**WHAT YOU ARE ASKED TO DO**
Work through the listing below and state how many of its lines hold the word "checkbox". Give no other output.

##########

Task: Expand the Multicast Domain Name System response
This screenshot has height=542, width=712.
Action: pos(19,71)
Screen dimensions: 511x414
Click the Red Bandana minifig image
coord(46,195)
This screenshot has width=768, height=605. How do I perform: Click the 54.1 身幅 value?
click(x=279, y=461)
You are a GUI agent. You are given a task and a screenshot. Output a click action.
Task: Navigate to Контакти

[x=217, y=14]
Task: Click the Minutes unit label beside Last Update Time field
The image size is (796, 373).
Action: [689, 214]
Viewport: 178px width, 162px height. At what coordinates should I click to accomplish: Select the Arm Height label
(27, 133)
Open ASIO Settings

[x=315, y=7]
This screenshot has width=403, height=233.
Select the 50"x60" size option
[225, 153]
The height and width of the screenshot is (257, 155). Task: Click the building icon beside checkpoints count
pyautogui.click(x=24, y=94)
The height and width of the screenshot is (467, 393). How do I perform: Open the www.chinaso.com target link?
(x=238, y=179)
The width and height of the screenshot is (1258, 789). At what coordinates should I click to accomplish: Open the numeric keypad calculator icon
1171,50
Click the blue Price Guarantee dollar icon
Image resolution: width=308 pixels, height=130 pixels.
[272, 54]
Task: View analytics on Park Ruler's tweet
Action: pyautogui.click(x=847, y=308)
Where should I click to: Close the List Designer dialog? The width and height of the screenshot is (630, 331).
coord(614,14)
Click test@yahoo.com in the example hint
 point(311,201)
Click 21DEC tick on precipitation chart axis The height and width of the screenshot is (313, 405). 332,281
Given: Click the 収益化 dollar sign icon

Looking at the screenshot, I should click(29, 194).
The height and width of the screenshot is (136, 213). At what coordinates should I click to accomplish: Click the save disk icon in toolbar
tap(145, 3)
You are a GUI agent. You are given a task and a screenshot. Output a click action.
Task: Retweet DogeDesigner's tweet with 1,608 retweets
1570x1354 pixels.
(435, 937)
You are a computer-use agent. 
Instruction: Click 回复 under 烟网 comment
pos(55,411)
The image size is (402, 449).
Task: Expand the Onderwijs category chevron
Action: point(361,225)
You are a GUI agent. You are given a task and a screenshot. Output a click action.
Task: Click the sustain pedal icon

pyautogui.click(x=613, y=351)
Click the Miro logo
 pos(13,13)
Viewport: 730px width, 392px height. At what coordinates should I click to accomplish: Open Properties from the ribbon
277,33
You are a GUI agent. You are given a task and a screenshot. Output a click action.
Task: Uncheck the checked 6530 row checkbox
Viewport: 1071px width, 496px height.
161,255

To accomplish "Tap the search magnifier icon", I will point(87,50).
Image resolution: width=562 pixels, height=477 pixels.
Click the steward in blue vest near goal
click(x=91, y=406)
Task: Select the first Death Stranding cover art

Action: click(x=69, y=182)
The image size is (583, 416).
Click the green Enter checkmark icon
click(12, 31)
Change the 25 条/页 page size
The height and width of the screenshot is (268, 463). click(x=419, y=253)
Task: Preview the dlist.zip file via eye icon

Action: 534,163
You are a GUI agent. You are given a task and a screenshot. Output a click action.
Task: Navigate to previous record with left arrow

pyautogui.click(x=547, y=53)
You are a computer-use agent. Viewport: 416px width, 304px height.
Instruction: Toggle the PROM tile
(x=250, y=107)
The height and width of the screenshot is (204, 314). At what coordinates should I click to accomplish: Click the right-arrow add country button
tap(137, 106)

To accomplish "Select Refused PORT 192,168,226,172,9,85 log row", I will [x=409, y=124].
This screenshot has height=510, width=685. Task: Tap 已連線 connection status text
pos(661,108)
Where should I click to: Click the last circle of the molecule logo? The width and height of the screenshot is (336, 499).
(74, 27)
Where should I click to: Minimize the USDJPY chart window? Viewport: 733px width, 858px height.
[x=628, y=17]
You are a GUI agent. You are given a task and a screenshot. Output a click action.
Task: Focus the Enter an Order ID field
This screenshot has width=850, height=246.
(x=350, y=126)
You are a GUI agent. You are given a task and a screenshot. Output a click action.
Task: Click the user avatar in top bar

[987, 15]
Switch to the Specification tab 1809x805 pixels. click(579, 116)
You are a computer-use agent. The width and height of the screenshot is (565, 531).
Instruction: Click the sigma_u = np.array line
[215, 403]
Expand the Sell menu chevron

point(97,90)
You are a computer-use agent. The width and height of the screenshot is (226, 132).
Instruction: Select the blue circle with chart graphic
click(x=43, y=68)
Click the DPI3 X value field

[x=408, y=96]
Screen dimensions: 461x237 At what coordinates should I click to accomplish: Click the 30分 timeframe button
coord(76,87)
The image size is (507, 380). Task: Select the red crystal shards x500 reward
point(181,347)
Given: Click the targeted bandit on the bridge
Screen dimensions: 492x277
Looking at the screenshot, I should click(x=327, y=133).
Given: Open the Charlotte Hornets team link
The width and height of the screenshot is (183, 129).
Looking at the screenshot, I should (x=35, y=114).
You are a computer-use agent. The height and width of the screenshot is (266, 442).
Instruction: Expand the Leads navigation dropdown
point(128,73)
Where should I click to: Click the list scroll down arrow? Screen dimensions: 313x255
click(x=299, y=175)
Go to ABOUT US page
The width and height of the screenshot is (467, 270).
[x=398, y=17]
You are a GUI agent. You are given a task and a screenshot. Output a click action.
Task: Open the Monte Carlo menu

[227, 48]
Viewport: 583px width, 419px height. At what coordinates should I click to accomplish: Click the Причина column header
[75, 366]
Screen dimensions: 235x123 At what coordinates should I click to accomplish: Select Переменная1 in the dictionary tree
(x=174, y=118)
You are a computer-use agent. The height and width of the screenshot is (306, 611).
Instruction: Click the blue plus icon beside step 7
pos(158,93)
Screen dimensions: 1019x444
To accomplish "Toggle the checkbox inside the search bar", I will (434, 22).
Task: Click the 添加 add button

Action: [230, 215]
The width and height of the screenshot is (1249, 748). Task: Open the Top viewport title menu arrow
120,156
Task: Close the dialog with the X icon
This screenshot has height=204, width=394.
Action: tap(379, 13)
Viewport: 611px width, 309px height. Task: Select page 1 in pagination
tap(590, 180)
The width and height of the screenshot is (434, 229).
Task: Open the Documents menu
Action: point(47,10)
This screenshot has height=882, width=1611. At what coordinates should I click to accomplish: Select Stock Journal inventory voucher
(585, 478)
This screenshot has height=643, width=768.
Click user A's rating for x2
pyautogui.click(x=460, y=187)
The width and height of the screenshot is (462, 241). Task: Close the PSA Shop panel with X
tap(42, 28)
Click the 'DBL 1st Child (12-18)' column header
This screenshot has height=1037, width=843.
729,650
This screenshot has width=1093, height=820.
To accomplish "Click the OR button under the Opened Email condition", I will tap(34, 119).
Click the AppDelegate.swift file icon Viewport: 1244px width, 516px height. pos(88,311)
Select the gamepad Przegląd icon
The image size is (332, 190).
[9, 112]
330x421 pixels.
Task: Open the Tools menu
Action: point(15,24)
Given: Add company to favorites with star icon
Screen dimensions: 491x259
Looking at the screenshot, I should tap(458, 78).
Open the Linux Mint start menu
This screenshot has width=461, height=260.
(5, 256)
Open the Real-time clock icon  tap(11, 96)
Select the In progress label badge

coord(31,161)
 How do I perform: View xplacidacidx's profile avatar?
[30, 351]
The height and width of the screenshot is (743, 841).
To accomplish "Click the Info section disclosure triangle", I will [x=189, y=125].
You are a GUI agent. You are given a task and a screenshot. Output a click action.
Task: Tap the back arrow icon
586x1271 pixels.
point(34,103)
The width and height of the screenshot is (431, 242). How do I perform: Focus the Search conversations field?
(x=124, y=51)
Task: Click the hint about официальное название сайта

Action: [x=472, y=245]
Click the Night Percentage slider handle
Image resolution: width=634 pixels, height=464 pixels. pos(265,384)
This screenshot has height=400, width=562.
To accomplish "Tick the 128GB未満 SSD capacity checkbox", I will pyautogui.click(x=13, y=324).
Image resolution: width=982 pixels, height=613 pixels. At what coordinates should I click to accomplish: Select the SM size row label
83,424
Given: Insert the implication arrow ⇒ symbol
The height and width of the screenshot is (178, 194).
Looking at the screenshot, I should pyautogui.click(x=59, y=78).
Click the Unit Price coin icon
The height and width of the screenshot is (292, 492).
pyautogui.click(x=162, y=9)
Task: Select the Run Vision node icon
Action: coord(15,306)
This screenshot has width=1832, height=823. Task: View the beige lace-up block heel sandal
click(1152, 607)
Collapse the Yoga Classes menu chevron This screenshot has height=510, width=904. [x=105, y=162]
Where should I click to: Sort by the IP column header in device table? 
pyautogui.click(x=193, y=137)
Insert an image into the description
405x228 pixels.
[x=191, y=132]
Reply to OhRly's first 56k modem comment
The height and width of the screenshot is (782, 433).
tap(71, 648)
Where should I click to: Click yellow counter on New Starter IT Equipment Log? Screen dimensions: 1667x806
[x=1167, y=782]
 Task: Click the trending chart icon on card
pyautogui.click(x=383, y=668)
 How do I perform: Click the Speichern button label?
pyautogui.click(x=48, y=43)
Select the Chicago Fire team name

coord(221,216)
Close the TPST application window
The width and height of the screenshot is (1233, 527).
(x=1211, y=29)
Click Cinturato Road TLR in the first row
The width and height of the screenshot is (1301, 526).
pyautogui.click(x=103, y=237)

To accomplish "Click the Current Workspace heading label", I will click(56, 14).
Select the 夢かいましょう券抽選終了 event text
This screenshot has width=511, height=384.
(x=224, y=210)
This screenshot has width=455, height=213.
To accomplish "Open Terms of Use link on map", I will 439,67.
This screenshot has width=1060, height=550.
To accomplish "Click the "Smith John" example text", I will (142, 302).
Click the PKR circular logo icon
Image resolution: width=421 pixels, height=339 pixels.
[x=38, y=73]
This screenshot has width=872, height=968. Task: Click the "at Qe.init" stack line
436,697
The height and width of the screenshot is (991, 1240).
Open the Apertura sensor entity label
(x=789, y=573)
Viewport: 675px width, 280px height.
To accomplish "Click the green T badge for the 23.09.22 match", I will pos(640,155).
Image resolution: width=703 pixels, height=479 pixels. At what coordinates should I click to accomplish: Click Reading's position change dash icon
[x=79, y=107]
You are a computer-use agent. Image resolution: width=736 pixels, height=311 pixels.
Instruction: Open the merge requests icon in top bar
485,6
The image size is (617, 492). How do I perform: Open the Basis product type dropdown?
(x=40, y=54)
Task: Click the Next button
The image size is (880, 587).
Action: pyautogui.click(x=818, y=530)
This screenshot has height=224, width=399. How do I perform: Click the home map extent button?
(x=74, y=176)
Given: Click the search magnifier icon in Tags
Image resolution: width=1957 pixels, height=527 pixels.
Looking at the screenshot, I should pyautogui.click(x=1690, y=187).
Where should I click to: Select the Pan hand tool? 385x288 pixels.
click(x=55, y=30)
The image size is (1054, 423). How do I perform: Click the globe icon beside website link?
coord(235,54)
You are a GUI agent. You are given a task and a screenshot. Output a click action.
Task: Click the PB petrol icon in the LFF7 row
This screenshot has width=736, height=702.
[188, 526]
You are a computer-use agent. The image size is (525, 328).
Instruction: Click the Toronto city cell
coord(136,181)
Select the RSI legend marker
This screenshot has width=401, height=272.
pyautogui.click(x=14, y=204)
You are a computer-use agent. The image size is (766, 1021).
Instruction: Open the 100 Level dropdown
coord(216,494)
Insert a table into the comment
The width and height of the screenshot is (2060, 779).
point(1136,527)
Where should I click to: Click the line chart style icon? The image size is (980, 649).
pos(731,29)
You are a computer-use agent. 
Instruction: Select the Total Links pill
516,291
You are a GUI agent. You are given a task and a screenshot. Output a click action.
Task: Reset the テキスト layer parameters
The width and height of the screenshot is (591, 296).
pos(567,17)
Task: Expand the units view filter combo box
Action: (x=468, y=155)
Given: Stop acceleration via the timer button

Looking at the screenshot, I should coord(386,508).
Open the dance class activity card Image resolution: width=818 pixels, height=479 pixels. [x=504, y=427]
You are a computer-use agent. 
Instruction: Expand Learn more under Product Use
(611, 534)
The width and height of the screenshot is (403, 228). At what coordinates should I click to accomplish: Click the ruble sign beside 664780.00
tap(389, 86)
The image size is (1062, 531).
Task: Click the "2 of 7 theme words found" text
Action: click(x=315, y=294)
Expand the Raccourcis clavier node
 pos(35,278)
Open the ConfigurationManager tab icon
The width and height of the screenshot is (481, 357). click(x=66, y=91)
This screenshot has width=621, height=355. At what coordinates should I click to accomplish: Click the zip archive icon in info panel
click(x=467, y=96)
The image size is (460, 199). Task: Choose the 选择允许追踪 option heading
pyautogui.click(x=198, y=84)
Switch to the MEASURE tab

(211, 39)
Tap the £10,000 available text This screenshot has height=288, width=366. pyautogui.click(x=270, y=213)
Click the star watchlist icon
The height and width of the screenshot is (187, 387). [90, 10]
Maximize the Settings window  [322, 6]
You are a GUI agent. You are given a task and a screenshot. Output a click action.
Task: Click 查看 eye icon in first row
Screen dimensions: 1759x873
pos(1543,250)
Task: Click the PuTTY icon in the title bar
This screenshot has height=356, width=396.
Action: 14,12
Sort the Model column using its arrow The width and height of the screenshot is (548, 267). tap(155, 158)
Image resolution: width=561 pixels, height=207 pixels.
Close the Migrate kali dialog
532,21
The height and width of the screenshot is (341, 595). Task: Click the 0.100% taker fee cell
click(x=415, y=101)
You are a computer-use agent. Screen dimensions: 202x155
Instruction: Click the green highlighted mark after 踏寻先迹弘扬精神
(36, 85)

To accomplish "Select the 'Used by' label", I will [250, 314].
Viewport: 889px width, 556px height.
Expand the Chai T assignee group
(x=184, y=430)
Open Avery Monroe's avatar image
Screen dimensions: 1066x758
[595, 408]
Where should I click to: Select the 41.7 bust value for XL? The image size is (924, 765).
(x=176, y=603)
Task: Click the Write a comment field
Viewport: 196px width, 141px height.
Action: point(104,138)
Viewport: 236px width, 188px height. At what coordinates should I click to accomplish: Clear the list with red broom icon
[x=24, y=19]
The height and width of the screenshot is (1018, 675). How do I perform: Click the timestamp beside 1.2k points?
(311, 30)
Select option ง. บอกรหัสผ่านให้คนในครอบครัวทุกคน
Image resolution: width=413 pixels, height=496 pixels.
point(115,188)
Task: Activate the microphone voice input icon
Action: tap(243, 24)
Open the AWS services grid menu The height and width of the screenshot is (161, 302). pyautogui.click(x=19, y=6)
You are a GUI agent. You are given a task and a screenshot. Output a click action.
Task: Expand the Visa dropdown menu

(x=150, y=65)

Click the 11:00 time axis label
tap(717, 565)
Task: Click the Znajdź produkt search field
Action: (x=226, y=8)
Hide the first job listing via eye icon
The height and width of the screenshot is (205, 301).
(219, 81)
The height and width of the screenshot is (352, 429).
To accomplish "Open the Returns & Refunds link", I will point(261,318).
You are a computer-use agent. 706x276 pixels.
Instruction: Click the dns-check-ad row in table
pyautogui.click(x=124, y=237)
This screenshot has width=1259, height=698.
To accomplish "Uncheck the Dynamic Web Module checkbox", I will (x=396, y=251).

##########

**RESULT OF THE TASK**
4